*INSTRUCCIONES DE LA TAREA:* Transcribe sin ningún cambio el fragmento del texto sobre las visitas a los lugares de los escritores, comenzando por "Entiendo que visitemos" y continuando hasta "interpretativa, libertad creativa.", ambos incluidos.

Entiendo que visitemos las tumbas de nuestros artistas preferidos o las localizaciones de las películas o las novelas que más nos han marcado; personalmente no tengo afición, pero reconozco que alguna vez, de viaje, he cedido. Un turista es una persona aburrida que necesita distraerse, y un día quise ir hasta Caos, en Agrigento, porque el nombre era irresistible y porque estaba la casa donde nació Pirandello. De nuevo, siendo en la Feria del Libro de Guadalajara, en México, tuve la excusa para irme a Comala y San Gabriel, las tierras de Rulfo. Estas visitas nos dan la idea física de una obra, o quizá sea la obra, que añade sentido al lugar que visitamos. Sea como fuere tienen un precio, porque también nos condicionan la lectura de la obra y el lugar, y al final perdemos libertad interpretativa, libertad creativa.

*DATOS DE ORIGEN:*
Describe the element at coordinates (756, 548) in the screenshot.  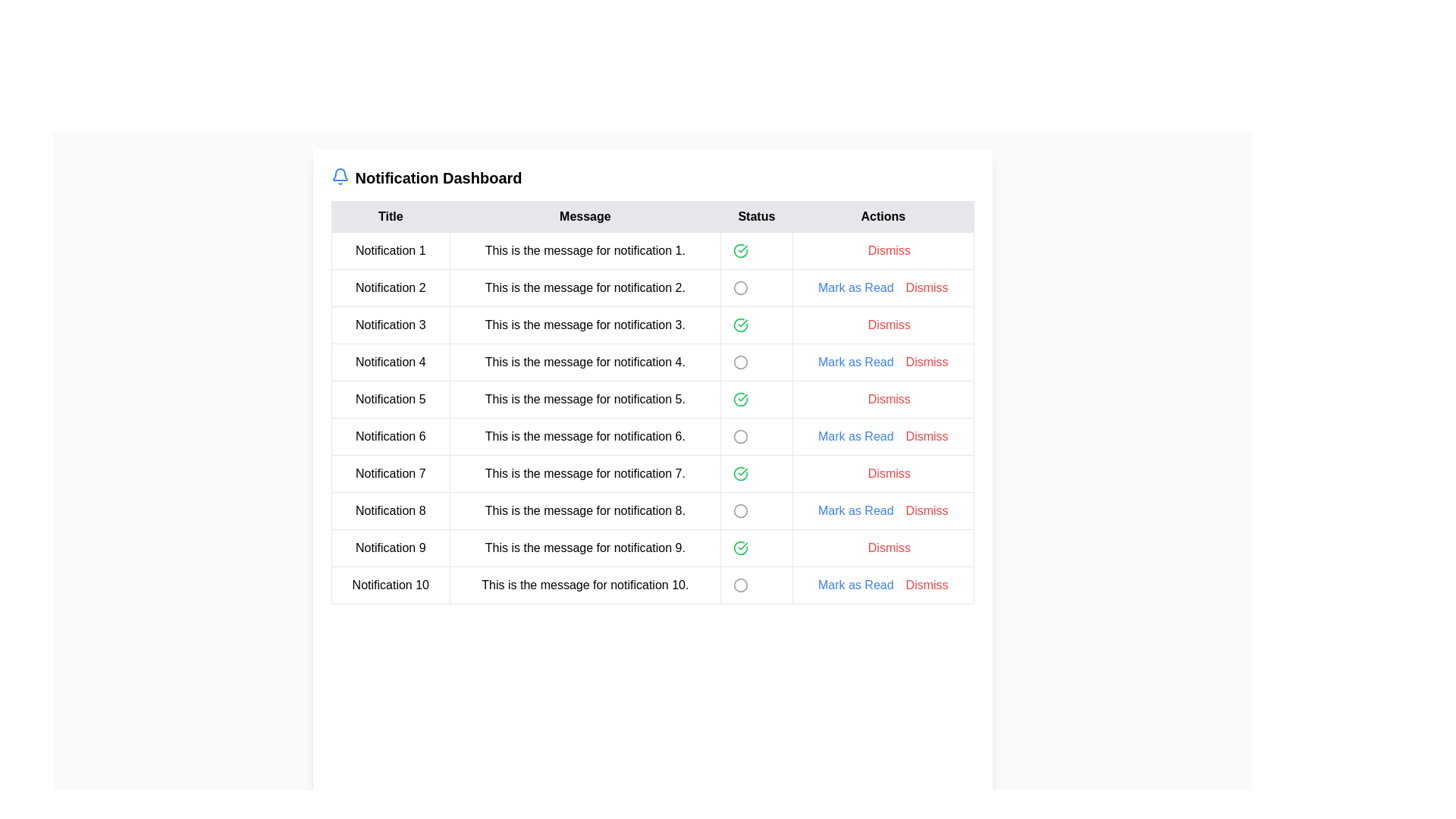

*EJERCICIO RESUELTO:*
Entiendo que visitemos las tumbas de nuestros artistas preferidos o las localizaciones de las películas o las novelas que más nos han marcado; personalmente no tengo afición, pero reconozco que alguna vez, de viaje, he cedido. Un turista es una persona aburrida que necesita distraerse, y un día quise ir hasta Caos, en Agrigento, porque el nombre era irresistible y porque estaba la casa donde nació Pirandello. De nuevo, siendo en la Feria del Libro de Guadalajara, en México, tuve la excusa para irme a Comala y San Gabriel, las tierras de Rulfo. Estas visitas nos dan la idea física de una obra, o quizá sea la obra, que añade sentido al lugar que visitamos. Sea como fuere tienen un precio, porque también nos condicionan la lectura de la obra y el lugar, y al final perdemos libertad interpretativa, libertad creativa.